Reproduce word for word every line of the entries below, from the line containing "Site Terms and Conditions (1096, 1147)" through the final line, and nothing else.

· · · · ·

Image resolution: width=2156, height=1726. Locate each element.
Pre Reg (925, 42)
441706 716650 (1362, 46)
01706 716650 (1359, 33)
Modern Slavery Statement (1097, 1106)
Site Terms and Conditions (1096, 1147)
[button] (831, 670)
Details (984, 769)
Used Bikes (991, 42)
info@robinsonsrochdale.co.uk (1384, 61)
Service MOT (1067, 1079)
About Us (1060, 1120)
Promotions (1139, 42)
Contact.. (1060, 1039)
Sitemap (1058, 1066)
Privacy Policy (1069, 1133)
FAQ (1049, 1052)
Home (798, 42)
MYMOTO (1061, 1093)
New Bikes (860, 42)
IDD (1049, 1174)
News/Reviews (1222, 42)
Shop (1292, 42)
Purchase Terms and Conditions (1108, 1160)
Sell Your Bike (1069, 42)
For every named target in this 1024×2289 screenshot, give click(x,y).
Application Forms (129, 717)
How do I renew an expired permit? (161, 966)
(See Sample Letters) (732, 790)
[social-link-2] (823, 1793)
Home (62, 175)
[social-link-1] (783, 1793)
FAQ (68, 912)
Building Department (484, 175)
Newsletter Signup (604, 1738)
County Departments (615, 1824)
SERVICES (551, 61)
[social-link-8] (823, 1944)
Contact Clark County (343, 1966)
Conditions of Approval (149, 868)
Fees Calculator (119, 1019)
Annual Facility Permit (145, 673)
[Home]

· · · · ·

Answer box:
Site Terms and Conditions (1096, 1147)
[button] (831, 670)
Details (984, 769)
Used Bikes (991, 42)
info@robinsonsrochdale.co.uk (1384, 61)
Service MOT (1067, 1079)
About Us (1060, 1120)
Promotions (1139, 42)
Contact.. (1060, 1039)
Sitemap (1058, 1066)
Privacy Policy (1069, 1133)
FAQ (1049, 1052)
Home (798, 42)
MYMOTO (1061, 1093)
New Bikes (860, 42)
IDD (1049, 1174)
News/Reviews (1222, 42)
Shop (1292, 42)
Purchase Terms and Conditions (1108, 1160)
Sell Your Bike (1069, 42)
For every named target in this 1024×2289 screenshot, give click(x,y).
Application Forms (129, 717)
How do I renew an expired permit? (161, 966)
(See Sample Letters) (732, 790)
[social-link-2] (823, 1793)
Home (62, 175)
[social-link-1] (783, 1793)
FAQ (68, 912)
Building Department (484, 175)
Newsletter Signup (604, 1738)
County Departments (615, 1824)
SERVICES (551, 61)
[social-link-8] (823, 1944)
Contact Clark County (343, 1966)
Conditions of Approval (149, 868)
Fees Calculator (119, 1019)
Annual Facility Permit (145, 673)
[Home]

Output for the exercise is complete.